However, critics point to a structural issue: in practice, Bitcoin often behaves not as a safe-haven asset, but as a highly volatile technology stock. During stress periods, investors tend to sell BTC alongside growth equities rather than rotate into it as a refuge.
In effect, Cuban has publicly articulated exactly this frustration.
At the same time, it is important to note that his stance does not represent a full exit from crypto. On the contrary, the billionaire emphasized that he remains positive on Ethereum and its ecosystem.
In his view, Ethereum appears more promising due to its practical applications in smart contracts, decentralized finance (DeFi), tokenization, and other real-world use cases. While Bitcoin is primarily seen by many as a store of value, Ethereum is increasingly viewed as infrastructure for building a digital economy.
Cuban has long supported this distinction. As early as 2021, he stated that around 60% of his crypto portfolio was allocated to Bitcoin, and about 30% to Ethereum. At that time, he was actively involved in NFT projects, DeFi platforms, and various Web3 initiatives.
Back then, he said he had never sold his Bitcoin and considered its fixed supply a major advantage over gold. However, the crypto market has changed significantly since then.
The industry has gone through:
the collapse of several major crypto companies,
exchange bankruptcies,
tighter regulation,
declining liquidity,
higher interest rates,
and increased correlation with equity markets.
In a high-rate environment with expensive capital, investors have increasingly treated Bitcoin as a risk asset rather than a hedge.
This is especially visible during geopolitical crises. Historically, gold has maintained its role as a safe haven due to its millennia-long track record and its presence in central bank reserves. Bitcoin, however, remains a relatively young asset whose market behavior is heavily influenced by speculative capital and investor sentiment.

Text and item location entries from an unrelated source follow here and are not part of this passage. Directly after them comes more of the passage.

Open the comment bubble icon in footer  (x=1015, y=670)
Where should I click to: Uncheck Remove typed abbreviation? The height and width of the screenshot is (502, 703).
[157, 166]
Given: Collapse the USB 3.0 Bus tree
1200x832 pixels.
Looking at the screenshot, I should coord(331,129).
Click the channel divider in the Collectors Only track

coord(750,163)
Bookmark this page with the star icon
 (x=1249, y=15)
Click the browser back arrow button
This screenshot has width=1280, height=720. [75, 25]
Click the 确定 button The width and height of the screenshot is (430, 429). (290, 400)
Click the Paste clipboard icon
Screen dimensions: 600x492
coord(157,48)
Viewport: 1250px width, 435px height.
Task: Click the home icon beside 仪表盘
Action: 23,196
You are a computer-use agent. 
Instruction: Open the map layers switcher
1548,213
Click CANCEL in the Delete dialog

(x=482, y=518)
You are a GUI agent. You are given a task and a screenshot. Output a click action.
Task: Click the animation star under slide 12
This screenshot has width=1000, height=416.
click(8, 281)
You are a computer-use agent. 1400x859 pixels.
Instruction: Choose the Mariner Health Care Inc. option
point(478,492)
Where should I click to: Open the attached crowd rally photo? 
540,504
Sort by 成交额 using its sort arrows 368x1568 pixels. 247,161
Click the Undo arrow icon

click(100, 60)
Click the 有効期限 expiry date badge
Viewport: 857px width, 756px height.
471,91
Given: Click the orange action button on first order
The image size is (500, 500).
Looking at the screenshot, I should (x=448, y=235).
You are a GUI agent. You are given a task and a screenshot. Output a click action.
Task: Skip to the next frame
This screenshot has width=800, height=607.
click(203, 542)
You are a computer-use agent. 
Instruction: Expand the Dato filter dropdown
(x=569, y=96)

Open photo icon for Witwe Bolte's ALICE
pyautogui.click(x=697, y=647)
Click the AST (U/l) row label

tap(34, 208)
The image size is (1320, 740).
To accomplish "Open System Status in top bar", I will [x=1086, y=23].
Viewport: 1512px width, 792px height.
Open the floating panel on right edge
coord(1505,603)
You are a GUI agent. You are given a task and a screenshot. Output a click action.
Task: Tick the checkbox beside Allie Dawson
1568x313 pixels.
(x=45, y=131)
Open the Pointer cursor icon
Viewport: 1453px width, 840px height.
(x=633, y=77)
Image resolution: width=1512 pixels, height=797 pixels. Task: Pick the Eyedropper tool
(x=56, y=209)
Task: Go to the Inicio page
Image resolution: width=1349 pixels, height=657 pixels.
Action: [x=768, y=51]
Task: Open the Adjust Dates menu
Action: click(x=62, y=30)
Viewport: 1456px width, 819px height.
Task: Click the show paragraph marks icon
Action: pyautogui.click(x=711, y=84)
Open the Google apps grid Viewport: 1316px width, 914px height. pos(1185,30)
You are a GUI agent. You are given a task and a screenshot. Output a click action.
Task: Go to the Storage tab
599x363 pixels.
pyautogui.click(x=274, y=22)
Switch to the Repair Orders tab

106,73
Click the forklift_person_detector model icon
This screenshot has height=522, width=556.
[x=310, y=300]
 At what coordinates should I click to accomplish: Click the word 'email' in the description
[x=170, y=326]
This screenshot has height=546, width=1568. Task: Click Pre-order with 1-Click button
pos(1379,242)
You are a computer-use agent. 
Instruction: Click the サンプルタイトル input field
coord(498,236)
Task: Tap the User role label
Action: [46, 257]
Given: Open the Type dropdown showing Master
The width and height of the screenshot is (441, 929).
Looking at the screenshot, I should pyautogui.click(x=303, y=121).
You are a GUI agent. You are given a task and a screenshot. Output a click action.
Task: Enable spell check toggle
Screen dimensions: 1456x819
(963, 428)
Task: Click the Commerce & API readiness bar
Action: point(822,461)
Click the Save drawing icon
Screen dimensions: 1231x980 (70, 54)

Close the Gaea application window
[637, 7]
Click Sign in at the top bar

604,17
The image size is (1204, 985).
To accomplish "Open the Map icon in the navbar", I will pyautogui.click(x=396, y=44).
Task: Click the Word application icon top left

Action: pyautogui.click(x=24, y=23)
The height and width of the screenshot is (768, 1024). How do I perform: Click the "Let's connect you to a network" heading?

At the same time, many Bitcoin supporters disagree with Cuban’s conclusion. They argue that BTC should not be judged by short-term price movements, but rather as a long-term hedge against monetary inflation and fiat currency debasement. From their perspective, volatility is simply part of its maturation process.
Nevertheless, Cuban’s comments are significant because they reflect a broader shift among institutional investors. The market is gradually separating two narratives:
Bitcoin as a limited digital reserve asset,
and Ethereum and other platforms as technological infrastructure for the future.
Cuban also took a harsh stance on much of the crypto market, calling many tokens “garbage.” This reflects another ongoing trend: capital is increasingly concentrating around a limited number of major projects, while thousands of smaller tokens lose investor interest.
In a broader sense, his statement highlights how unresolved Bitcoin’s role remains within the global financial system.
Originally designed as an independent alternative to traditional finance and sovereign currencies, Bitcoin has gradually become intertwined with the very system it was meant to challenge.
This contradiction remains at the heart of the debate today.